Le nouveau règlement, destiné selon le gouvernement à lutter contre le trafic d'enfants, exige pour tous les mineurs, sud-africains et étrangers, un acte de naissance intégral, en plus du passeport, lorsqu'ils entrent dans le pays ou le quittent (sauf lorsqu'ils ont un visa en règle et voyagent avec leurs deux parents).

Le secteur du tourisme -l'un des rares secteurs dynamiques du pays, qui pèse près de 10% du PIB- tire la sonnette d'alarme depuis des mois, estimant que de nombreux touristes choisiront d'autres destinations. Citant des chiffres de l'Association internationale du transport aérien (IATA), l'organisation professionnelle de l'industrie touristique Satsa note que les réservations de vols vers l'Afrique du Sud pour juin ont plongé de 20%, par rapport à juin 2014.

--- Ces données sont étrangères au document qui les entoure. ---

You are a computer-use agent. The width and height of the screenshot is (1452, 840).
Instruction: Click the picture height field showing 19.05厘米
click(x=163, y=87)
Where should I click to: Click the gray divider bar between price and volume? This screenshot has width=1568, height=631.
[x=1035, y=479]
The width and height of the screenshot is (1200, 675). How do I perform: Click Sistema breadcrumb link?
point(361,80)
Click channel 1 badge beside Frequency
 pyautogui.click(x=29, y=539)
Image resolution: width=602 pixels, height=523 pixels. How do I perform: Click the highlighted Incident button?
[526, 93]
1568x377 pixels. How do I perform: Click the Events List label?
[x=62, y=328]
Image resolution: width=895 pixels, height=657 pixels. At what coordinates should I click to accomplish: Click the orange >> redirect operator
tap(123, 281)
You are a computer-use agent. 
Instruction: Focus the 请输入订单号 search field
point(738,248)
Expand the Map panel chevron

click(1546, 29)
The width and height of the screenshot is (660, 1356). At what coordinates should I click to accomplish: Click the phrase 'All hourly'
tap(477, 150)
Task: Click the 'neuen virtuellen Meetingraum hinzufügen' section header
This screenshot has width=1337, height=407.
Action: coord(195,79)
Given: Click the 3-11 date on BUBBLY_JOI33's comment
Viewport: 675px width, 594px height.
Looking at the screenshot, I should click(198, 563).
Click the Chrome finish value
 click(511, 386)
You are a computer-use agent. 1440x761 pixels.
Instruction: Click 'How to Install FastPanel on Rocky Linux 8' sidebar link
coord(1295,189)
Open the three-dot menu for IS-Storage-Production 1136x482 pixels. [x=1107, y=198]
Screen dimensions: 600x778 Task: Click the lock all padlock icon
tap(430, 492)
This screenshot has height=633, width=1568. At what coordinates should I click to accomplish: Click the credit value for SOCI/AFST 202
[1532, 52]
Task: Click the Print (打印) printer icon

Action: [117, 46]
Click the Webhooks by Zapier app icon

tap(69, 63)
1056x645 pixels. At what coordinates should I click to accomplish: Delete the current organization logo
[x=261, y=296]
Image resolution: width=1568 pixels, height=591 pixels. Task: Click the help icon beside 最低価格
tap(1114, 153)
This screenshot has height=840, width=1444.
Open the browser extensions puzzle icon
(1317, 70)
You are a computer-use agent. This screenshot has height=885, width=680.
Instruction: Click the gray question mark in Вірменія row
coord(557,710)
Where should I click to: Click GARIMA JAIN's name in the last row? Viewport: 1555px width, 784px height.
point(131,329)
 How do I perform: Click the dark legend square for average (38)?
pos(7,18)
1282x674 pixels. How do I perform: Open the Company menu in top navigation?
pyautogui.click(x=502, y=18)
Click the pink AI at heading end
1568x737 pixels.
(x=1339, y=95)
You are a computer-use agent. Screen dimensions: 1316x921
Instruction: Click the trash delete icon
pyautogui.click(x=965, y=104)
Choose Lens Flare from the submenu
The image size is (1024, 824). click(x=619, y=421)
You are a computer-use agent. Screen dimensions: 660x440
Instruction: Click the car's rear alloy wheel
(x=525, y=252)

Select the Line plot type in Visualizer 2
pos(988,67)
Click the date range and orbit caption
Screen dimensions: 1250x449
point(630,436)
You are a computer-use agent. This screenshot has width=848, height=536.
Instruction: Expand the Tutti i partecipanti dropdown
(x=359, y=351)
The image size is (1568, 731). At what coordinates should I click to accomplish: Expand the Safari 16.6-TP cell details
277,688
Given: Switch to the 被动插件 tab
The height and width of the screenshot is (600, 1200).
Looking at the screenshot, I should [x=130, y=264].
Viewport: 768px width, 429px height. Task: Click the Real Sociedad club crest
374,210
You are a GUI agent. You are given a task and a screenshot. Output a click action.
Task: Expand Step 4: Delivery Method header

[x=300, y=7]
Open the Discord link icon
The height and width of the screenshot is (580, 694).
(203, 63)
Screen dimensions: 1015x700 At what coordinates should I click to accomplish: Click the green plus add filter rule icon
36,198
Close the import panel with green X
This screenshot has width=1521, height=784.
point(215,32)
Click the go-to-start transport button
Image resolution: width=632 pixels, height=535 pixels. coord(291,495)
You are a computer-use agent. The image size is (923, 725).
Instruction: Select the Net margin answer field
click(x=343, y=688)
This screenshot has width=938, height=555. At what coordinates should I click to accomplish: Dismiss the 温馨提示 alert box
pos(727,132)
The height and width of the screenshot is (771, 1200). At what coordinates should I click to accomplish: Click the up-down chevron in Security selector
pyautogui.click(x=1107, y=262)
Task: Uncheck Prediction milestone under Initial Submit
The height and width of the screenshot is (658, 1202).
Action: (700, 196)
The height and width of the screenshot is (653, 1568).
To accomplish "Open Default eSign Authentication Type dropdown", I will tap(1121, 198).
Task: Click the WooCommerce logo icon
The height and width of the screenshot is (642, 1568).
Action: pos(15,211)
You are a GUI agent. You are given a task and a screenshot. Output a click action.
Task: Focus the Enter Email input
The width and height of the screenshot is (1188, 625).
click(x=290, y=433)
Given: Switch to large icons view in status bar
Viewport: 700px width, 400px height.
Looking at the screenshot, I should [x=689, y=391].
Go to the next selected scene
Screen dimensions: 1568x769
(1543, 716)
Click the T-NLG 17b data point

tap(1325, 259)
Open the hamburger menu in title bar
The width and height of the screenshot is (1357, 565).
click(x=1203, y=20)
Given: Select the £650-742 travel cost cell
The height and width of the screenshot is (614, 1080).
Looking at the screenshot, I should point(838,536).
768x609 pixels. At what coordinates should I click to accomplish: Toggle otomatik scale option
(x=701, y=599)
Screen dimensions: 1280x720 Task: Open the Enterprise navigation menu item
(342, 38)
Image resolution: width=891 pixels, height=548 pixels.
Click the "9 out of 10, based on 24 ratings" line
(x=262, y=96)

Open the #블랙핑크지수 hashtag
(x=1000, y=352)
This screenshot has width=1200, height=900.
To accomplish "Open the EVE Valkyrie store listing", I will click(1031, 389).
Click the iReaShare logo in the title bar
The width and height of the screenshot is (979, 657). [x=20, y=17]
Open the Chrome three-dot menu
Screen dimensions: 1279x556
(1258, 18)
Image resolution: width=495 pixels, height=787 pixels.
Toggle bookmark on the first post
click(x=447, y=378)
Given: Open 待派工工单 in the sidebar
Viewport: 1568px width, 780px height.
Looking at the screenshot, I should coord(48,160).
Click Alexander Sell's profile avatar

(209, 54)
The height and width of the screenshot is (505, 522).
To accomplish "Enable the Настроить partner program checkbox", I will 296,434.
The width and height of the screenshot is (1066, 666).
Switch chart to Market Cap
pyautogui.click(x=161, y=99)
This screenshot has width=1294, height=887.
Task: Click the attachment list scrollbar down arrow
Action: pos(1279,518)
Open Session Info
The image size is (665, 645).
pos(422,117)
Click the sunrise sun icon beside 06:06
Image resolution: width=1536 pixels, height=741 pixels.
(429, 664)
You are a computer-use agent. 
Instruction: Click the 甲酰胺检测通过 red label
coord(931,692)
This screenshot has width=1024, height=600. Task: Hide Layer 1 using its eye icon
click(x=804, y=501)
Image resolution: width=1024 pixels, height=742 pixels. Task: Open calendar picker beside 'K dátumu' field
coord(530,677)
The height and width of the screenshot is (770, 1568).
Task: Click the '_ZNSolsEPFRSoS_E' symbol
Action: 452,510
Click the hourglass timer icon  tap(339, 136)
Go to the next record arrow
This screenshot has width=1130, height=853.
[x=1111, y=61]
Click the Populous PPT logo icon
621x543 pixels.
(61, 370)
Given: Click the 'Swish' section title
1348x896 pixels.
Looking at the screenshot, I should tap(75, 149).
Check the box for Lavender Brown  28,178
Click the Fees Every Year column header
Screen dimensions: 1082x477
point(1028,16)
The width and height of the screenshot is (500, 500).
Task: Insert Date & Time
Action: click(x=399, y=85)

La Chambre de commerce et d'industrie d'Afrique du Sud estime que ces mesures du gouvernement "tiennent du sabotage économique". Si les compagnies aériennes font selon elle "tout ce qu'elles peuvent" pour éviter que les passagers soient refoulés une fois arrivés en Afrique du Sud, "leurs efforts sont frustrés par le cafouillage bureaucratique", a-t-elle regretté dans un communiqué. Les modalités d'application n'ont été précisées que vendredi. L'industrie du tourisme envisage maintenant de traîner le gouvernement en justice.